We are quite capable of bringing down dens of vipers on ourselves. We are quite capable of producing our very own hellfire, if we must lean on such language. On a global scale, but also in our own interior world.

When I turn on the news and see the faces of innocent people – innocent children suffering and dying in Palestine; when I see reports about the closing window to make a difference for the future of this earth and its climate; when I drive through my city and see human beings living in encampments without access to basic human rights; when I wonder what’s the next step in legislation over the bodies of people who can bear children; When I read about the latest example of violence against people of color in this country; when I see the creep of authoritarianism here and around the world. I am tempted to lose my faith. My trust. I am so very tempted to ask God to go back to Egypt, to some time things were supposedly bettter. But salvation is never found behind us. Salvation is always at hand, and just in front of us, even when it seems unimaginable.

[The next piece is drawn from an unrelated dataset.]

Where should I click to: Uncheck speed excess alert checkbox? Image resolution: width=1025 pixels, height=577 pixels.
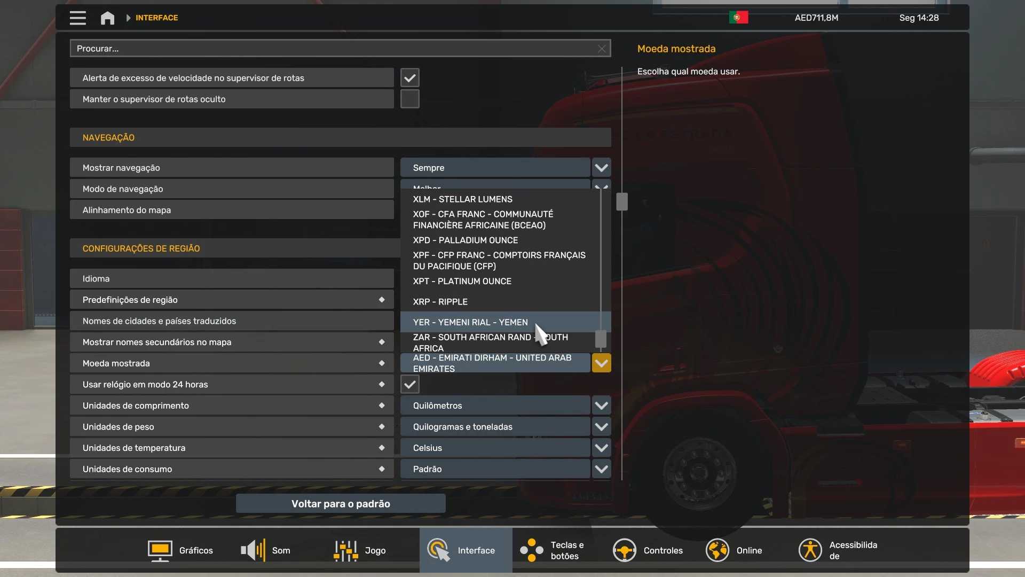(x=409, y=78)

This is at the heart of the Good News. At the heart of the Gospel. When we allow ourselves to look upon the cross, as shocking a symbol as a bronze serpent – found right in the center of human suffering, we will find there God’s boundless love for the whole world.

And if we allow ourselves to accept that love, we will find within us a belief, by which I mean trust. Faith.

And if we live out that trust and that faith founded in love, we will live it out every day in the world. Listening, helping, showing up, being patient, noticing God in ourselves and one another. Taking risks. Rejecting the violent forces in the world that reject love.

And if we live in the world that way, we will see glimpses of the promised land. We will see glimpses of the Kingdom of Heaven. Which is very close at hand indeed. Right here. And just ahead.